Sepia común

Este extraño molusco posee unos ojos muy perfeccionados

La sepia nunca terminará de asombrar a los científicos. Es uno de los moluscos más singulares porque, a pesar de su forma, y aunque parezca imposible, está emparentada con los caracoles y las babosas. Posee dos grandes ojos que son idénticos a los de los animales vertebrados, lo que resulta muy notable en una criatura tan primitiva. Por las particularidades anatómicas de su epidermis, la sepia es capaz de cambiar de color y de adaptar perfectamente su propia coloración a la del medio ambiente. Su paleta de colores es de una riqueza increíble, y cambia de aspecto en unos segundos, sobrepasando así al más rápido de los camaleones.
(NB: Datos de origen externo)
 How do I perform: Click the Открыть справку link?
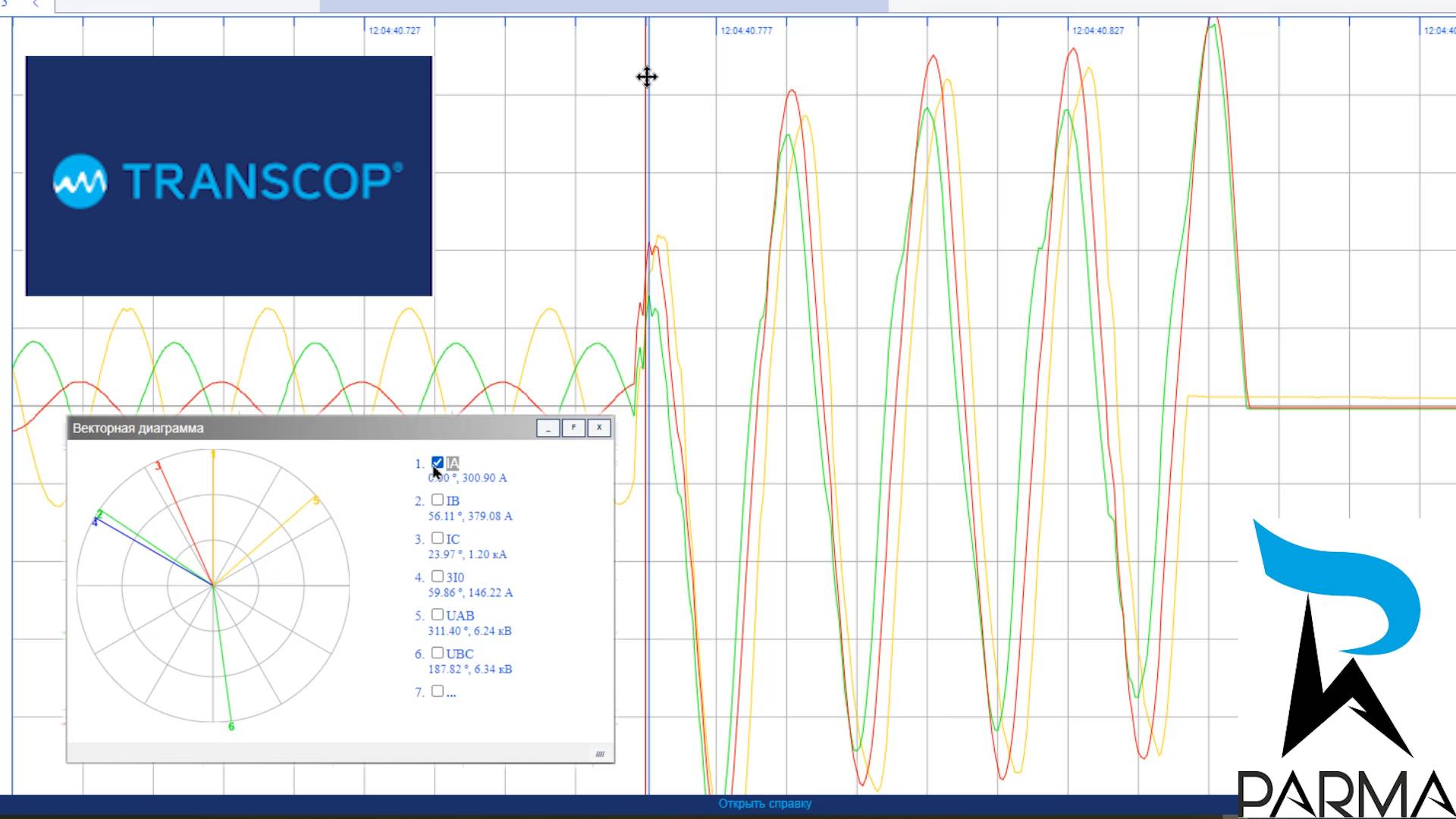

Este camuflaje indispensable le asegura una defensa en el mundo marino frecuentado por toda clase de enemigos. Es difícil conocer a la sepia, si no es por su hueso, blanco, ovalado y aplanado, que constituye un complemento alimenticio indispensable para los pájaros enjaulados. Este hueso de textura gredosa es en realidad el caparazón interno de la sepia y se encuentra situado en su dorso. Es un cuerpo poroso más o menos lleno de aire, que asegura a la vez el equilibrio y la flotación del animal. La sepia posee un ingenioso sistema de sifón, que le permite propulsarse con rapidez aspirando agua para expulsarla violentamente por detrás. Cuando teme el ataque de un enemigo, segrega un líquido azul negruzco, del mismo aspecto que la tinta y que forma rápidamente una nube opaca a su alrededor, lo cual le permite huir sin ser vista, o agazaparse en el fondo de cualquier agujero. Su cabeza lleva diez tentáculos que le sirven para capturar presas.